En date du 20 mars 2012, la Suisse et le Royaume-Uni ont signé à Bruxelles un protocole d’amendement venant compléter l’accord sur l’imposition à la source du 6 octobre 2011. L’accord va ainsi être examiné par notre Parlement et une entrée en vigueur devrait intervenir début 2013.

Dans ce contexte de modifications législatives imminentes, le contribuable visé par cet accord dispose encore d’un peu de temps pour considérer d’autres alternatives s’offrant à lui. Parmi elles, l’accord passé entre le Liechtenstein et le Royaume-Uni – Liechtenstein Disclosure Facility (LDF) – constitue à n’en pas douter la plus intéressante.

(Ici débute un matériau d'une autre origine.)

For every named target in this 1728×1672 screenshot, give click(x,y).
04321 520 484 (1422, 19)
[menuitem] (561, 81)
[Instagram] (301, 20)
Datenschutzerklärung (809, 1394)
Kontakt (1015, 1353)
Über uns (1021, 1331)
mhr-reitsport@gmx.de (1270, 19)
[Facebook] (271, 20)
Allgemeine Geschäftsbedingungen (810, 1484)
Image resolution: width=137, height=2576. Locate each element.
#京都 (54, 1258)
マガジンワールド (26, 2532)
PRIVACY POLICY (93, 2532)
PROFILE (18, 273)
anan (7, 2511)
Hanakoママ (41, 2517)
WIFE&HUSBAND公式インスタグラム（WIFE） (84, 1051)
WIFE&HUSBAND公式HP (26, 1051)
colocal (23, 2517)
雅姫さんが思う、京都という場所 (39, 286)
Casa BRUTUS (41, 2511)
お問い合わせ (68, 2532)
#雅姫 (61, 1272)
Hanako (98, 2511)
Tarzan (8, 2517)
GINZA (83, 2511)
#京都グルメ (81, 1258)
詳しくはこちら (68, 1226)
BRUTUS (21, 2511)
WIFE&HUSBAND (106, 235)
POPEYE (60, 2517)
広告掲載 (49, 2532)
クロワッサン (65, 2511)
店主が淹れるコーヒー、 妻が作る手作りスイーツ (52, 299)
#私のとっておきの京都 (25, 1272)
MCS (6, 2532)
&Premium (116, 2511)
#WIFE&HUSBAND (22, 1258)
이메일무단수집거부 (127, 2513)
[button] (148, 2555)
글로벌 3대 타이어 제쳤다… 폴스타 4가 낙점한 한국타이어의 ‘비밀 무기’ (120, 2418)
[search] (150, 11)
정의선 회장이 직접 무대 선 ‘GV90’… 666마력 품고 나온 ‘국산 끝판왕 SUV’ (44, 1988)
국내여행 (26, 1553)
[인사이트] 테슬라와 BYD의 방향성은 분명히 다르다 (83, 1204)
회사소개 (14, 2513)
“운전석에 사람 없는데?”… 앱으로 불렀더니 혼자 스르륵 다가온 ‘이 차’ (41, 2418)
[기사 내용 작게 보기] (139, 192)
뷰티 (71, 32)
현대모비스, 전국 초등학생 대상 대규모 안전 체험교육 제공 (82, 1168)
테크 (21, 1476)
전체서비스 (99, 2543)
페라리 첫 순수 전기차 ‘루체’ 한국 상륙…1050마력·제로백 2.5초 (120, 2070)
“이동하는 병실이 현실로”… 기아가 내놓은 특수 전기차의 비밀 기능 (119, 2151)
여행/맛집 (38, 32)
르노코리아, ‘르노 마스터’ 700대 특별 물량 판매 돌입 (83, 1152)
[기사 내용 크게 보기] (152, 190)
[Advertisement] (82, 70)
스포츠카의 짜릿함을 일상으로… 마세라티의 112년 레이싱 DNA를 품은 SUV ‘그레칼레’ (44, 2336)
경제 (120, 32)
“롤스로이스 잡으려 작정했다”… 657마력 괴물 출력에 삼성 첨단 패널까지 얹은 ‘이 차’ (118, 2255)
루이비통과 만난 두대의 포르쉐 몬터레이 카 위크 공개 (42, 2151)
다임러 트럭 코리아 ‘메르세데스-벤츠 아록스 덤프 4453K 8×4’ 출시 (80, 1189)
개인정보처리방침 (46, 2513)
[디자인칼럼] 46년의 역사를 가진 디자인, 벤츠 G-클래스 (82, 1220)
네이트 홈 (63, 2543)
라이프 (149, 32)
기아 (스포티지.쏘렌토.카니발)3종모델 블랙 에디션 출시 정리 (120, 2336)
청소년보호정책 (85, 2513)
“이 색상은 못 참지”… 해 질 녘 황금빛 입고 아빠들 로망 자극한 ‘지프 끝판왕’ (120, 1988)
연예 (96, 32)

Toute personne souhaitant bénéficier de LDF dans le but de régulariser l’entier de ses avoirs à l’étranger doit pouvoir démontrer qu’une part significative de ses avoirs – « significant portion of its offshore wealth » – est localisée au Liechtenstein.

Actuellement, cette condition peut être remplie par la simple ouverture d’un compte bancaire au Liechtenstein, puis le transfert d’une somme relativement modeste qui, bien que non officiellement déterminée par les autorités fiscales anglaises (HMRC), peut se limiter à environ £ 50″000.-, selon l’institution financière choisie.

Si ce mode de faire peut paraître relativement surprenant de prime abord, il n’en demeure pas moins parfaitement en ligne avec les termes de la LDF et permet une régularisation de la totalité des avoirs à l’étranger d’une personne imposée au Royaume-Uni. Sa facilité de mise en place et son coût souvent très avantageux (période de taxation réduite, calcul d’intérêts et pénalité de 10%) en a fait une alternative prisée dans l’optique de l’entrée en force prochaine de l’accord Suisse – Royaume-Uni.

Les banques liechtensteinoises se sont toutefois aperçues que l’afflux de capitaux espéré ne s’est jamais véritablement concrétisé, les candidats à la LDF ayant tendance à n’ouvrir une relation bancaire que dans cette seule perspective, fermant leur compte quelques mois après l’achèvement de la procédure LDF.

Ces banques ont donc souhaité que l’interprétation de la notion de « part significative d’avoir au Liechtenstein » soit revue et impose aux futurs bénéficiaires de la LDF un transfert d’au moins 30% de leur fortune à l’étranger, avec une obligation de maintien de ces actifs pour une période minimale de deux ans. L’objectif est clair : éviter le tourisme fiscal sans aucune contrepartie.

Les personnes envisageant une procédure LDF d’ici l’entrée en force de l’accord Suisse – Royaume-Uni ont donc tout intérêt à entamer leurs démarches rapidement, ce d’autant plus que l’ouverture du compte et la remise du certificat d’avoirs au Liechtenstein peuvent être effectués dans un délai relativement bref.